Identify every line in the listing below that contains the word "should", and copy each such line in full. Treat uppercase and lowercase letters as distinct.

Rows showing where targets appear
- - -

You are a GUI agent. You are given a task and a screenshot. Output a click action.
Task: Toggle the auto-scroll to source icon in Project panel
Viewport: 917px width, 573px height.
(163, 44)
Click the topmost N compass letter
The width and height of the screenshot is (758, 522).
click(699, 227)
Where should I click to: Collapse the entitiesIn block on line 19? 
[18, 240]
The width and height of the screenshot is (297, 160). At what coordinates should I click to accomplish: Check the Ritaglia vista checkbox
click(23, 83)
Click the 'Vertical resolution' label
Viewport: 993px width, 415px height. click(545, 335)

- - -

**Right answer**
Where should I click to: Collapse the entitiesIn block on line 19? 
The width and height of the screenshot is (297, 160). At what coordinates should I click to accomplish: Check the Ritaglia vista checkbox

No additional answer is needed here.